Entries supplied:
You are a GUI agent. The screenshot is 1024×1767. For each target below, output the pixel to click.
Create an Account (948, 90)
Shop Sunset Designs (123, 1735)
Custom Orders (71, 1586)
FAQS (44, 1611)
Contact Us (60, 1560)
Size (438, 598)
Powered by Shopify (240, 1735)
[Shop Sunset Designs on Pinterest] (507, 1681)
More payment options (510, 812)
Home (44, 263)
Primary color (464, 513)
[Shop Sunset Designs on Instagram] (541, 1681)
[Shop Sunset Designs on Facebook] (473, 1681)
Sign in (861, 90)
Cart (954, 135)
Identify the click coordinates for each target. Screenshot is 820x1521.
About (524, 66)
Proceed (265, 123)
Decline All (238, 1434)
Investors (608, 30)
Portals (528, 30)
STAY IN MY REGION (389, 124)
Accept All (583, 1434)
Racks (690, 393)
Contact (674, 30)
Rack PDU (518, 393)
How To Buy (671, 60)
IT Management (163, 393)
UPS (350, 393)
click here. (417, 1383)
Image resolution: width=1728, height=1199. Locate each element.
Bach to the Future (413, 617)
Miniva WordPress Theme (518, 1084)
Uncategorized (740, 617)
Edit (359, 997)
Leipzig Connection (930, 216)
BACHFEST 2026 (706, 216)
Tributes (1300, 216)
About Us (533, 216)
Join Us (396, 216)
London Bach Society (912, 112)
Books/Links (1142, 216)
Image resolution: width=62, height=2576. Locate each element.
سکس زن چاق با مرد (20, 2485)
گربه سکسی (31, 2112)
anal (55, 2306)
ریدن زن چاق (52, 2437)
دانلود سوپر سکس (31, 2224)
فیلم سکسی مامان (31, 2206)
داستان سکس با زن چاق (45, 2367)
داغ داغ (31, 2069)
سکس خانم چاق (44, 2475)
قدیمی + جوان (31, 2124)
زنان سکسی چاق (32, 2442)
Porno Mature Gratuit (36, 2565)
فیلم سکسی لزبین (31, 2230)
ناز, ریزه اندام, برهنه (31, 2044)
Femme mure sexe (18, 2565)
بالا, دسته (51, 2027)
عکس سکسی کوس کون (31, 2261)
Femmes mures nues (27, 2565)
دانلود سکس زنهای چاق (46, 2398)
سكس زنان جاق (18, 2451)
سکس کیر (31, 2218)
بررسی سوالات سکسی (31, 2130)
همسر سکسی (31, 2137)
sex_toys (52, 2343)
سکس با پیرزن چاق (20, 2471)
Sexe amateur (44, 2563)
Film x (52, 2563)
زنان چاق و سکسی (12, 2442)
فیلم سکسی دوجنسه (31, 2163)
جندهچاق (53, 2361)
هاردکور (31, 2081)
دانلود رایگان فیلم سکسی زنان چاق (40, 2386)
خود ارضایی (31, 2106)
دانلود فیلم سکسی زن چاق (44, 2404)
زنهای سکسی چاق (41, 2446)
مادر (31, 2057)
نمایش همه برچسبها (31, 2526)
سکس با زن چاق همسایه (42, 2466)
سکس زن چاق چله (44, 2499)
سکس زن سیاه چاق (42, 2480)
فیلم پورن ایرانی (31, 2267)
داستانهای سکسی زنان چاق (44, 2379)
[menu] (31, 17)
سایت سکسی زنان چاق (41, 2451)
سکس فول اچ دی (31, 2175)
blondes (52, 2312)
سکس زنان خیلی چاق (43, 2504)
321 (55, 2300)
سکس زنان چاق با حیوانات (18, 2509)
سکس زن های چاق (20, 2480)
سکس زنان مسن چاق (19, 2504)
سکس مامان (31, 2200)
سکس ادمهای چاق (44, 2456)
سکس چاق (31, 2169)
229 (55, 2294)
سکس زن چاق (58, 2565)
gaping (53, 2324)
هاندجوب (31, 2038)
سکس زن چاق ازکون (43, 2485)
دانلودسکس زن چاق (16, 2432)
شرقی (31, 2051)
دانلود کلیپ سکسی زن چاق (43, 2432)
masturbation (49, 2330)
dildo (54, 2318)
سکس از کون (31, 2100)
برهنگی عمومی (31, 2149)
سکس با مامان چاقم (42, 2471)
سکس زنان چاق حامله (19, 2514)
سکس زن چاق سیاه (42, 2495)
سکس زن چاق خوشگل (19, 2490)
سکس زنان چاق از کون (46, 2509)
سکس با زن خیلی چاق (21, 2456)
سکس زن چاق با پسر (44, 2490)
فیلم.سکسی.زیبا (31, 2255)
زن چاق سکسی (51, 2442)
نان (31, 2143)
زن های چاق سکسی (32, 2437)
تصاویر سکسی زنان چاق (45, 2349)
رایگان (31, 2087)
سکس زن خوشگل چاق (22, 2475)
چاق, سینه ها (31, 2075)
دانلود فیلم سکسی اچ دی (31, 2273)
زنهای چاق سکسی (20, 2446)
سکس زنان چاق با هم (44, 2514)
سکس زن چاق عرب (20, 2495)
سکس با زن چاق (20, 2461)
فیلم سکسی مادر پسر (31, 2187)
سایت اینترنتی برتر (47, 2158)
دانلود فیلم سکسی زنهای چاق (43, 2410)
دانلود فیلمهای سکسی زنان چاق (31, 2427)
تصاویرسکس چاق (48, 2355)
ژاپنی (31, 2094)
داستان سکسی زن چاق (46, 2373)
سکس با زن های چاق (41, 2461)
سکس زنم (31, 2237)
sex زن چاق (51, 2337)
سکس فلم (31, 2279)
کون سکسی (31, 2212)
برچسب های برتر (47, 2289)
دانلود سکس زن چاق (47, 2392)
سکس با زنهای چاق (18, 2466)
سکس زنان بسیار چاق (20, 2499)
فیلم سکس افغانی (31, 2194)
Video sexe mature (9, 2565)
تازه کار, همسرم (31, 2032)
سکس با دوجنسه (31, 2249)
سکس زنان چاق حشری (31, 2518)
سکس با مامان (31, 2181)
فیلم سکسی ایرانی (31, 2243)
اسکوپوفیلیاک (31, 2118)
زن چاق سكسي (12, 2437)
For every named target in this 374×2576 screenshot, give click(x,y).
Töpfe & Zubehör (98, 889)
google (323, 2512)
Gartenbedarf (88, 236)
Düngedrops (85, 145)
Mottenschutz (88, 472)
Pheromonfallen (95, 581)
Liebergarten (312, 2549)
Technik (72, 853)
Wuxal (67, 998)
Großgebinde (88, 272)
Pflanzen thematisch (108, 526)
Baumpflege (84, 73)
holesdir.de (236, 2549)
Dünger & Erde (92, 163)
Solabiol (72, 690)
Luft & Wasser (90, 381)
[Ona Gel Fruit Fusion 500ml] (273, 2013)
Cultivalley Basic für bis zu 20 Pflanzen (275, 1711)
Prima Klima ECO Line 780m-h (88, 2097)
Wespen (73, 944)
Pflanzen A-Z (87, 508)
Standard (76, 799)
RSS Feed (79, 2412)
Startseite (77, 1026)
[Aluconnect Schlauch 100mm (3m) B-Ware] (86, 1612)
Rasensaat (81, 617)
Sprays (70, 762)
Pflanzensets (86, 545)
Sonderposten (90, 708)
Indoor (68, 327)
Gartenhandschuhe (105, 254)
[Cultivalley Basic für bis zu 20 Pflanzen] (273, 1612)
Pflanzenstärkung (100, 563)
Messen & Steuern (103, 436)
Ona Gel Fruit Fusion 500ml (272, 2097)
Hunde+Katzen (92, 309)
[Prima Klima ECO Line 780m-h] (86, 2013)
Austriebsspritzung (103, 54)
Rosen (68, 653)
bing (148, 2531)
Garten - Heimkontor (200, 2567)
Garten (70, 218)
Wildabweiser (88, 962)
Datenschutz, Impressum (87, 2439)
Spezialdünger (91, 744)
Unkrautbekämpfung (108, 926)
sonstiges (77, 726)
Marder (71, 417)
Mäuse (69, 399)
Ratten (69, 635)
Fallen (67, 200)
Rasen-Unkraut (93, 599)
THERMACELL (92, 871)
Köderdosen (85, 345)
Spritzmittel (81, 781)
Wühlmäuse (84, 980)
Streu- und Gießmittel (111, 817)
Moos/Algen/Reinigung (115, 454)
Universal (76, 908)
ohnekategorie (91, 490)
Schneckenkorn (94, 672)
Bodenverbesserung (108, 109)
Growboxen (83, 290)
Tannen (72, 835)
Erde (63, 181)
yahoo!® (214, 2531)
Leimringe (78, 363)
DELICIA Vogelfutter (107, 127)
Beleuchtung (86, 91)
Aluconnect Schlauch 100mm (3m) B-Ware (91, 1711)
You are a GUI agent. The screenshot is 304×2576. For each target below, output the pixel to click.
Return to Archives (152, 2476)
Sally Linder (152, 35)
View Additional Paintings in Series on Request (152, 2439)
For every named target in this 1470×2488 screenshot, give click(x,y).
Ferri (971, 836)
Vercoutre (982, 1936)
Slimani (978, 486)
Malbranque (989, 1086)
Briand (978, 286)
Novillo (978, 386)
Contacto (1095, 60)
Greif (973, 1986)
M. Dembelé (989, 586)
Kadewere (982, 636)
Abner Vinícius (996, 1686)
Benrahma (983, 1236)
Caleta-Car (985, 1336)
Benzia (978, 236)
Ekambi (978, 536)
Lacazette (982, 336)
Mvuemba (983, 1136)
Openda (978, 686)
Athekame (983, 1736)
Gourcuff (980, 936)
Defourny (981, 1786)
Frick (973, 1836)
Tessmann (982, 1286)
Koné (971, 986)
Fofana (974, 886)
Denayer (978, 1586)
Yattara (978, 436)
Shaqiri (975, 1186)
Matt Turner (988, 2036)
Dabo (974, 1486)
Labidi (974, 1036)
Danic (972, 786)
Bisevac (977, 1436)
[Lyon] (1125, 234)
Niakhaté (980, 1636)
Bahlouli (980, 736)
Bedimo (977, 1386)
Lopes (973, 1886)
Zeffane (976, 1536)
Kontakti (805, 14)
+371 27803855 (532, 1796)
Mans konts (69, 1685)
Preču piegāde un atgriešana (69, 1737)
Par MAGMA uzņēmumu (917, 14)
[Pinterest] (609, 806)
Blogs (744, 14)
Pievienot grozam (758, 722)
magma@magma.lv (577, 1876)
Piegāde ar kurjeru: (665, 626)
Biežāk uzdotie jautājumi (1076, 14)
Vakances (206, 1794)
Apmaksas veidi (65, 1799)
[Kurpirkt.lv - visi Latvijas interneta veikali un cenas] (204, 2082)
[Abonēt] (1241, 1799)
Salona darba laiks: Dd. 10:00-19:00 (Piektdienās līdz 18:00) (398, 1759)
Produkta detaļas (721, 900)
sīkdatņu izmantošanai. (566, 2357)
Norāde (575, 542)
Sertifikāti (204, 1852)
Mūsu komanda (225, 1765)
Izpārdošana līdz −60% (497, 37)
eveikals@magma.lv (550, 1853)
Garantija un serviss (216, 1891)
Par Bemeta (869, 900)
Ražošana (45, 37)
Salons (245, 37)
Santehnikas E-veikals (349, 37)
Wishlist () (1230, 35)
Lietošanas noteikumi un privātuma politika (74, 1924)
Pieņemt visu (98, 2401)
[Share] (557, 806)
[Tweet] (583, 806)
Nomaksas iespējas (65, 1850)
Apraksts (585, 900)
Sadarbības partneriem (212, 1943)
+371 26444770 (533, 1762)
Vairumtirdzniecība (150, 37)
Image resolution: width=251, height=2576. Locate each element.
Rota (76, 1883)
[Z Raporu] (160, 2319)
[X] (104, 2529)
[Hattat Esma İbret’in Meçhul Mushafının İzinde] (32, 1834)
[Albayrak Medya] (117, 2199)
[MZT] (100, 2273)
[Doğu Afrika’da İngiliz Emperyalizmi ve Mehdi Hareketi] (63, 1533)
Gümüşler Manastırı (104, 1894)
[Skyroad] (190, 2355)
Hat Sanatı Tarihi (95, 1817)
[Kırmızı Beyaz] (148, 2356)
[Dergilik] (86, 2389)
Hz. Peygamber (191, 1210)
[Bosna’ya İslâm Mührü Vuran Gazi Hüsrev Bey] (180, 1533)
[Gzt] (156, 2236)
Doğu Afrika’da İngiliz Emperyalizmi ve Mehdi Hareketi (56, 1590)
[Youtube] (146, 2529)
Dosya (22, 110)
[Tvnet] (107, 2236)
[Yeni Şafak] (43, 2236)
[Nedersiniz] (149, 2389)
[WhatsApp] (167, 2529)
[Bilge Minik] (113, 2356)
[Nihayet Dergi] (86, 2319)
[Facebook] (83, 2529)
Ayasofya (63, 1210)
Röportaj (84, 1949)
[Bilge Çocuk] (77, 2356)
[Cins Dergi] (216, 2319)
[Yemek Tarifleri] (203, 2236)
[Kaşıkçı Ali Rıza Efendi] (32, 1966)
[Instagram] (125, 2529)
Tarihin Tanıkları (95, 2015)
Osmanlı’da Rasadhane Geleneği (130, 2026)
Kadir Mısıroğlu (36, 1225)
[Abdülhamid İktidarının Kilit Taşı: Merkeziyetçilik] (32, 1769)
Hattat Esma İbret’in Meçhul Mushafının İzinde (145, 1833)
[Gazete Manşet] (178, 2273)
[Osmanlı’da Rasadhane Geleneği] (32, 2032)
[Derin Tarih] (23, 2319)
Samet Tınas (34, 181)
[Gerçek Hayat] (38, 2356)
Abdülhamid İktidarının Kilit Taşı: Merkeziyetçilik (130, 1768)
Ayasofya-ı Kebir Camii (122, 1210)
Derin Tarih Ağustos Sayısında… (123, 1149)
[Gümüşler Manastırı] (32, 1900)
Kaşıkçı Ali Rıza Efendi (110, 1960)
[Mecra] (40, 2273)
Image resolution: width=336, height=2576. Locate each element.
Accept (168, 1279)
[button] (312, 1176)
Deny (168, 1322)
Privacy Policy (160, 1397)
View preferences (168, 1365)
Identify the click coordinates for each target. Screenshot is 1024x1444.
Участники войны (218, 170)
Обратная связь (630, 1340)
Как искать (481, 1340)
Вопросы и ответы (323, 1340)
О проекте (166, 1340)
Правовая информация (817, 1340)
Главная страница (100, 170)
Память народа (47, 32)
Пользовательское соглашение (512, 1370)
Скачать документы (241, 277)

Activity:
The answer should consist of all lines from the records above that hold the word "سایت".

Problem solution:
سایت سکسی زنان چاق (41, 2451)
سایت اینترنتی برتر (47, 2158)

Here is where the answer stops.